Dagg finished 2016 as the highest try-scorer of the year for the All Blacks, beating the team's new first-choice fly-half and World Rugby Player of The Year- Beauden Barrett and Ben Smith by one try. Dagg scored 10 in total from the 12 games he played in 2016.

=== 2017 ===

Despite missing a chunk of the Crusaders' Super Rugby winning campaign due to knee surgery in 2017, Dagg was retained as the first-choice right winger for the All Blacks' series against the British and Irish Lions and Pasifica Challenge against Samoa. Dagg scored a try in the 78–0 victory against Samoa and set up debutant Vaea Fifita for his first test try. Dagg was a standout performer against the Lions in the first test, which was a 30–15 victory and in the second test he was moved to fullback which was a historic 24–21 loss to the Lions. Dagg started the third test on the wing again as he surpassed Jonah Lomu and Sir John Kirwan as the second-to-most capped All Blacks winger, second only to former teammate Joe Rokocoko.

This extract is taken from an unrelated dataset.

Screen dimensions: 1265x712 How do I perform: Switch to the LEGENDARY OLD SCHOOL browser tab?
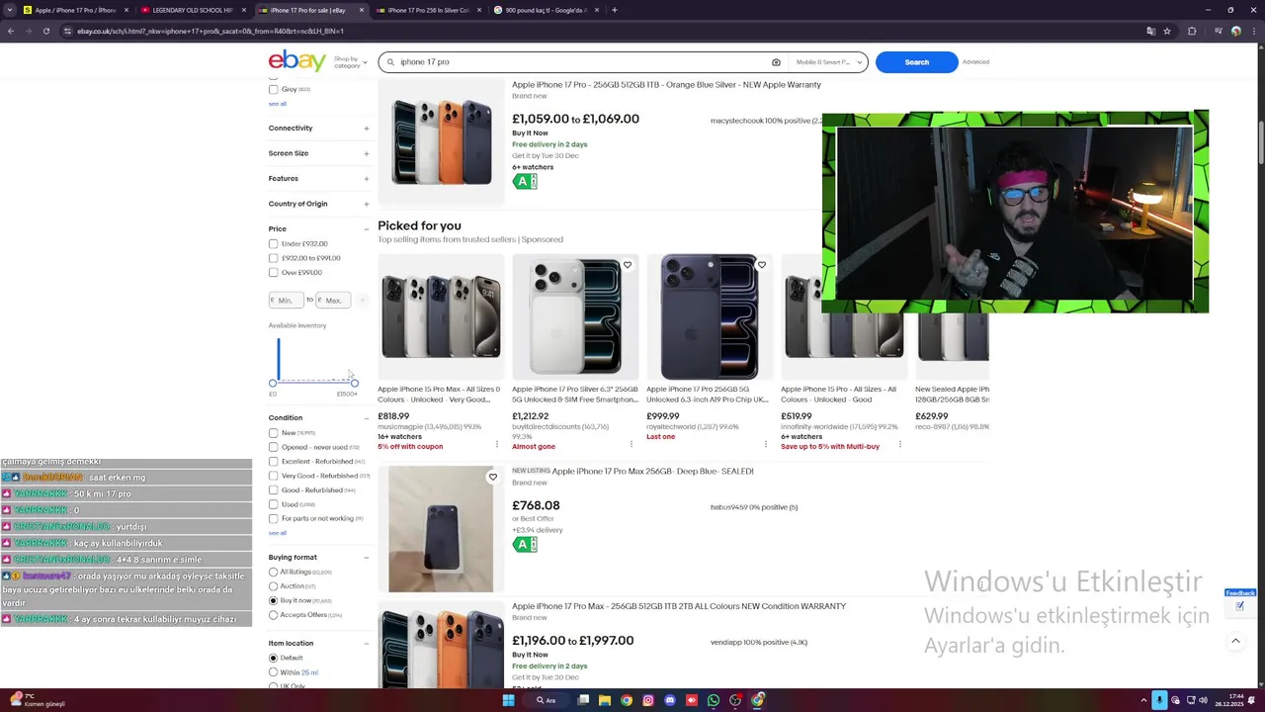[193, 10]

He missed the first two tests against Australia through injury but returned to play against Argentina and scored a try before being replaced as he had sustained a season-ending injury.

=== 2018 ===

Israel Dagg made just four appearances for the Crusaders in 2018, his season being cut short by a high tackle in May. In July, Dagg signed a short-term contract for Canon Eagles in Japan ruling himself out for the All Blacks for the rest of 2018. Dagg managed three games for Canon before his troublesome knee forced him to cut short his Japan stint.

=== 2019 ===
In April 2019, Dagg announced his retirement from rugby. Plagued by a long term knee injury which had prevented him from starting the season, Dagg received medical advice to hang up his boots.

== Television ==
Dagg appeared in the New Zealand 2023 television series, Clubhouse Rescue alongside Stephen Donald and Hamish Dodd.

==Personal life==
Dagg has been married to wife Daisy since 2015. They have two children, a son Arlo who was born in April 2017 and a daughter, Tilly born in May 2018. In 2015, he appeared in a Men in Black-themed safety ad for Air New Zealand with singer Stan Walker and actor Rip Torn.